Der Gott der Bibel ist nicht lieb, er ist cholerisch, zornig, rachsüchtig und mordend, er ist großmütig, erbarmend, zärtlich und beschützend, er ist rasend, der Gott der Bibel, nicht weniger als Penthesilea und Achill ist er rasend vor Liebe. Und auch die Menschen der Bibel lieben nicht wie im Vorabendprogramm, sondern ohne Maß; sie verschreiben sich ihrem Herrn buchstäblich mit Haut und Haaren, sind unterwürfig, aber auch rebellisch, werben um den Herrn, wenn er sich ihnen entzieht, und beschimpfen ihn, wenn er sie mißhandelt, klagen die Zuneigung des Geliebten in immer neuen Worten ein. Das macht die Bibel groß, groß auch für Ungläubige: Sie erzählt nicht von Übersinnlichem, sondern von der irdischen Erfahrung in der gesamten Bandbreite und also über das Vertraute, das Angenehme, das Gefällige hinaus. Insofern ist die Bibel göttlich, als sie menschlich ist im Extrem. Es ist, was auch Kleists Dichtungen groß, was sie hier und dort göttlich macht. Es ist, was der deutschen Literatur heute am meisten fehlt.
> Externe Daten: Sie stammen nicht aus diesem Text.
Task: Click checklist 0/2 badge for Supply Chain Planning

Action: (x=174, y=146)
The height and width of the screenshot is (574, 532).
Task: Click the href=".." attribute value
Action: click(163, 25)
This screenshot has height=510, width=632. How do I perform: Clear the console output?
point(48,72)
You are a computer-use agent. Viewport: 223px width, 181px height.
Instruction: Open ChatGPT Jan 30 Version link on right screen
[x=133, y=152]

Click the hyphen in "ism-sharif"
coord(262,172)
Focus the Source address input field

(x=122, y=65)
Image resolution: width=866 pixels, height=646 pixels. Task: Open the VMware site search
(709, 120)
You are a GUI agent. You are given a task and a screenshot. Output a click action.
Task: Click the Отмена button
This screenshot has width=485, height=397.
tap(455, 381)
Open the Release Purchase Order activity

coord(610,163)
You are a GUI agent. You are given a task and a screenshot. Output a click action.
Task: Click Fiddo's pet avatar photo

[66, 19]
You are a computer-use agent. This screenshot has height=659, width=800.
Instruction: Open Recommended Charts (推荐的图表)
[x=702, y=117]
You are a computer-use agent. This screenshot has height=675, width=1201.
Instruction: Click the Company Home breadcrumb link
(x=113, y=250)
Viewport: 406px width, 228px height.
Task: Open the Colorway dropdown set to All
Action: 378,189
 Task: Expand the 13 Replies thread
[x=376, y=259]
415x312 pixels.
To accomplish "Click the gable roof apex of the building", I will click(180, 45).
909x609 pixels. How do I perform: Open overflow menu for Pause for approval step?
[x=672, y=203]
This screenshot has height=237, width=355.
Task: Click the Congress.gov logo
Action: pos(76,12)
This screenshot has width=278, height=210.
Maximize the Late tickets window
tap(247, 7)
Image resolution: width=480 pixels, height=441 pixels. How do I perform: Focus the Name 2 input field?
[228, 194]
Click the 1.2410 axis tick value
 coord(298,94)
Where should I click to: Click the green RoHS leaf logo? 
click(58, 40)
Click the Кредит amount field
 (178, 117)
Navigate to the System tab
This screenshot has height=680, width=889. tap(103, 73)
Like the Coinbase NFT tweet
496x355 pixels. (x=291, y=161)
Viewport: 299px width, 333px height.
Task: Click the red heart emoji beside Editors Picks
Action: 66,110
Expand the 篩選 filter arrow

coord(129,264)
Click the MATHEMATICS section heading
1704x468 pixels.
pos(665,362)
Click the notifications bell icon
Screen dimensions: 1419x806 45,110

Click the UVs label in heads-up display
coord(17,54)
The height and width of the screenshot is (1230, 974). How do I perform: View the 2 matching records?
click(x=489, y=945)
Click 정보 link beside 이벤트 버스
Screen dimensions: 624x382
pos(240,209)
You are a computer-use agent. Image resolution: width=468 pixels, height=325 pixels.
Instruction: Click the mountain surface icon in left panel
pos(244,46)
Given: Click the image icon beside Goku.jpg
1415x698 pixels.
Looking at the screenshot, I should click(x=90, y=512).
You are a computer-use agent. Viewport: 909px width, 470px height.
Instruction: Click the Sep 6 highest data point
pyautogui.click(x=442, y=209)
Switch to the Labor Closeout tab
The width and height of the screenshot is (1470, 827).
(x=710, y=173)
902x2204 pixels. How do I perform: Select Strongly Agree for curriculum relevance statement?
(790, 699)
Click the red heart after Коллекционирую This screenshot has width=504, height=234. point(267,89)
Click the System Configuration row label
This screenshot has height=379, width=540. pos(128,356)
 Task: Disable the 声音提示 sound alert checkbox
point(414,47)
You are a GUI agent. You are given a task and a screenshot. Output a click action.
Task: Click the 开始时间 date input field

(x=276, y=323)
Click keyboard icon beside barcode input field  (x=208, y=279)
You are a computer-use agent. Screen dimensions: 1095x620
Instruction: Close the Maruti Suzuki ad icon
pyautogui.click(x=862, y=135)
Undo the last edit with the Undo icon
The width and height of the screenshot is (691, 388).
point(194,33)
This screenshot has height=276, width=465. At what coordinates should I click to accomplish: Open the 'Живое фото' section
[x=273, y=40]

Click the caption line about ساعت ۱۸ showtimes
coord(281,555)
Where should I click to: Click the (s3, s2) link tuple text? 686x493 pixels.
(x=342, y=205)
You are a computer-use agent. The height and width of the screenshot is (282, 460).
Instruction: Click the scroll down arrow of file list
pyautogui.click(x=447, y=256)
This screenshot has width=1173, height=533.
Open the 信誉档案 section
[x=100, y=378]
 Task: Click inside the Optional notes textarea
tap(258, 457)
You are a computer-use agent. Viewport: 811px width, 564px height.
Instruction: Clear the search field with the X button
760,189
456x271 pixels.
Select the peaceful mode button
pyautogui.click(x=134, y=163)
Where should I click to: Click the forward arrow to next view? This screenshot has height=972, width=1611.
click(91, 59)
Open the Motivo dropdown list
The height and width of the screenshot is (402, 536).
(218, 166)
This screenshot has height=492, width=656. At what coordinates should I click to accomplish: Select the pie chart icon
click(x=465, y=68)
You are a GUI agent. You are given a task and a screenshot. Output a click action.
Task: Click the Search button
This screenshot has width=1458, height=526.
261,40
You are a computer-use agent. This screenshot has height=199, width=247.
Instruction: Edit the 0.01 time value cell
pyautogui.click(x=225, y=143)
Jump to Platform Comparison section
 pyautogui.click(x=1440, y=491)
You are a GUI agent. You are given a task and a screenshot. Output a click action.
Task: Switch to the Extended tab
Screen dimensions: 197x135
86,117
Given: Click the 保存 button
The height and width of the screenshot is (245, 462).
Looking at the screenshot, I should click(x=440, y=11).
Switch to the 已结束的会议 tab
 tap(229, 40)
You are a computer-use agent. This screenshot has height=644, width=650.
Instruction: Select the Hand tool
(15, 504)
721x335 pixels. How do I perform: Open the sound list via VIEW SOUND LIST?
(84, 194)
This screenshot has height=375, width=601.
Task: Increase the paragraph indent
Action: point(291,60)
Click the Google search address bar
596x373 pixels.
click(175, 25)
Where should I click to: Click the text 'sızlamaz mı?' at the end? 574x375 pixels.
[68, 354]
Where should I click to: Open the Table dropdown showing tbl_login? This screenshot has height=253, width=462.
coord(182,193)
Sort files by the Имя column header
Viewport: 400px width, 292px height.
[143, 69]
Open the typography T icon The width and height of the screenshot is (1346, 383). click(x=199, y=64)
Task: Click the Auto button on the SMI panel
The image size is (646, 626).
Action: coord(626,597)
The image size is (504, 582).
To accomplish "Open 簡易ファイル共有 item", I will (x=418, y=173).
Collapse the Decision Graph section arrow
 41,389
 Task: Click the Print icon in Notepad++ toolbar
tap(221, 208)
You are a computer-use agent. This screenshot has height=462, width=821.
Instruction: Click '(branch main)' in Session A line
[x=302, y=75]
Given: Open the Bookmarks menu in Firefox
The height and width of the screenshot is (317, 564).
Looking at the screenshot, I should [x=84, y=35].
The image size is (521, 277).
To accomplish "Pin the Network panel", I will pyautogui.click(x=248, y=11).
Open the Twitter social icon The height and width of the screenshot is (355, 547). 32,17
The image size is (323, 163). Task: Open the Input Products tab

Ich komme noch einmal auf den berühmten Seufzer der Alkmene zurück, den ich keineswegs willkürlich mit dem Stöhnen im Liebesakt verglich. In der arabischen Sprache kann nämlich das Seufzen und das Stöhnen mit demselben Wort bezeichnet werden: tanaffus. Ich erwähne das, weil die islamischen und hier speziell die arabischen Mystiker große Seufzerexperten waren und ein wenig dazu beitragen können, genauer auf das Ach! der Alkmene zu hören. Besonders bei Ibn Arabi, dem berühmtesten Sufi der arabischen Geistesgeschichte, findet sich eine regelrechte Theologie des Seufzens. «Wenn die Liebesleidenschaft sich im Akt erfüllt, atmen die Liebenden wohlig ineinander», schrieb Ibn Arabi Anfang des dreizehnten Jahrhunderts in seinen Mekkanischen Offenbarungen, «und tiefe Seufzer lassen sich hören, der Atem strömt in der Weise aus, daß er im Liebenden das Bild des Geliebten formt.» Nun muß man wissen, daß das Seufzen, das zugleich ein Stöhnen ist, im Arabischen mit zwei Buchstaben wiedergegeben wird, dem hamza, das den Knacklaut zwischen zwei Vokalen bezeichnet (wie in The-ater, beachten und so weiter) und dem hāʾ, das stets ein stimmhaftes/h/anzeigt, fast ein/ch/: oaaach. Ibn Arabi bemerkt über die Abfolge der Laute, aus denen das Stöhnen besteht, daß das hamza und das hāʾ die beiden Konsonanten seien, deren Entstehungsort am tiefsten liege. Beide Konsonanten brächten schon physisch eine Bewegung des Herzens zum Ausdruck, da sie zu den sogenannten Kehllauten oder, wie Ibn Arabi die Phonetiker verbessert, genau gesagt zu den Brustlauten gehörten, die ein atmendes Wesen bereits im Naturzustand bildet – bevor es also die Sprache erlernt oder wenn es zum Sprechen nicht mehr fähig ist. «Das tiefe Seufzen, das dadurch entsteht, ist direkt mit dem Herzen verbunden, das der Ort ist, wo der Laut erzeugt wird, und zugleich der Ort seiner Ausbreitung.» Über den Ursprung dieses Klang gewordenen Atmens schreibt Ibn Arabi:

Wenn der Liebende, den Umständen entsprechend, eine Form annimmt, liebt er zu stöhnen, denn in diesem ausströmenden Atem verläuft die Bahn der erstrebten Lust. Dieser tiefe Atem entwich der Quelle der göttlichen Liebe und geht durch die Geschöpfe hindurch, denn damit wollte der Wahrhaftige sich ihnen bekannt machen, auf daß sie Ihn erkennen.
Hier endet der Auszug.